His medical team is all encouraged by how alert and interactive he is. His ventilator numbers keep improving. His BUN and creatinine are now within normal limits, something we’ve been monitoring. His blood pressure is holding steady, and his oxygen saturation has been consistently solid.

They ran a small spontaneous breathing test today with the Resident hovering over the monitors. Micah did great. Because of that, the plan for tomorrow is a big one: they’ll switch him into CPAP mode for an hour, then begin the full spontaneous breathing trial. If he handles that well, the tube comes out tomorrow!!

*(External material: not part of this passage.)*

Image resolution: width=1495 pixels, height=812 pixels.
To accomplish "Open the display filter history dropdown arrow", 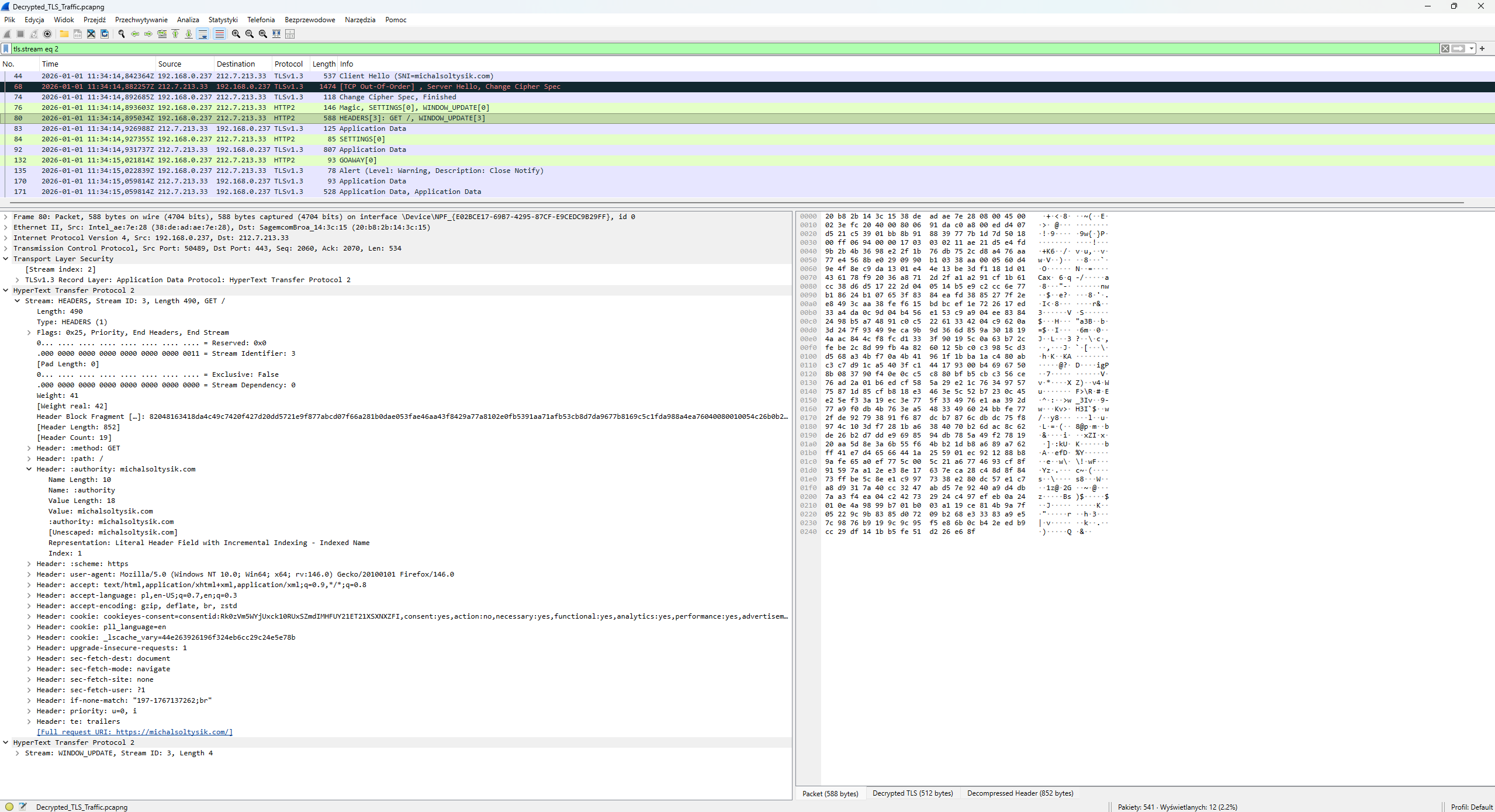I will pos(1471,48).
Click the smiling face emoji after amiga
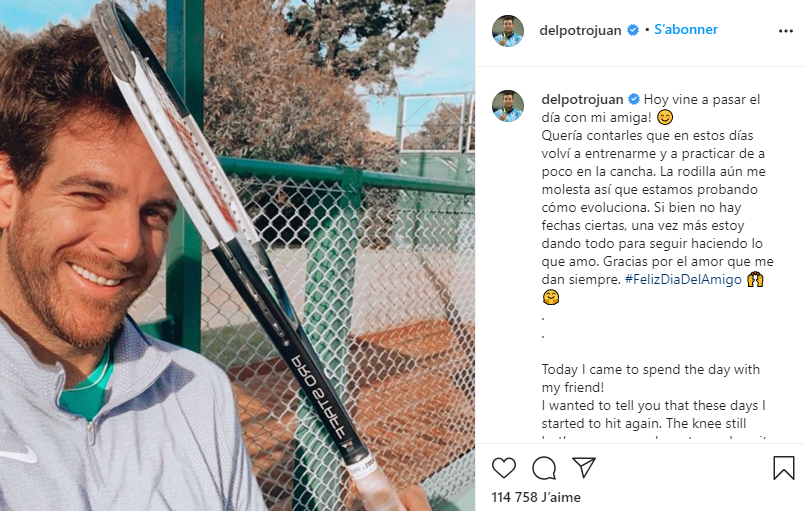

"I’m not shouting! All right, I am shouting! I’m shouting, I’m shouting, I’m shouting!" - Clue


But seriously, it's hard not to shout for excitement here! Getting him off the vent has been one of the biggest milestones we’ve been pushing toward. Micah has been off sedation for days, and he’s more than ready to stop breathing through a glorified snorkel. He's aware of what he needs to do to 'pass the test,' and he's prepared to do everything he needs to do to get the dang tube out of his throat. Once he’s extubated, we’re hoping the rest of his progress picks up speed.

It’s wild to think that exactly a week ago, last Sunday, we were preparing to say goodbye. Now he’s awake, interacting, and proving medical predictions wrong like it’s his new hobby.

He stayed awake pretty much all day, probably out of sheer stubbornness and a desire not to miss anything. He’s finally settling this evening while Oceans Eleven plays on the tiny ICU TV. It’s raining outside. With any luck, he’ll sleep, reset, and be ready for what could be a huge day tomorrow.

I shared with him today how much support he’s getting from people across the world. I could see it land. As his sister, it’s surreal and incredibly meaningful to witness. I don’t really have the right words for what it feels like to watch the world rally around him like this. I’ve always known Micah was easy to love; he’s weird, he’s brilliant, he’s stubborn in a way that makes you want to shake him and hug him at the same time. But seeing hundreds of people show up for him, from every corner of his life (and even strangers), has hit me harder than I expected. Every message, every donation, every story someone sends about how he’s impacted them… it’s overwhelming in the best way. Sitting at his bedside and getting to tell him that people he’s never even met are fighting for him has been one of the few bright spots in this whole nightmare. I’m proud of him for hanging on, and I’m proud of all of you for helping hold him up. It means more to me than I can ever properly put into words. One day, I'll be able to personally thank each of you for helping hold Micah up.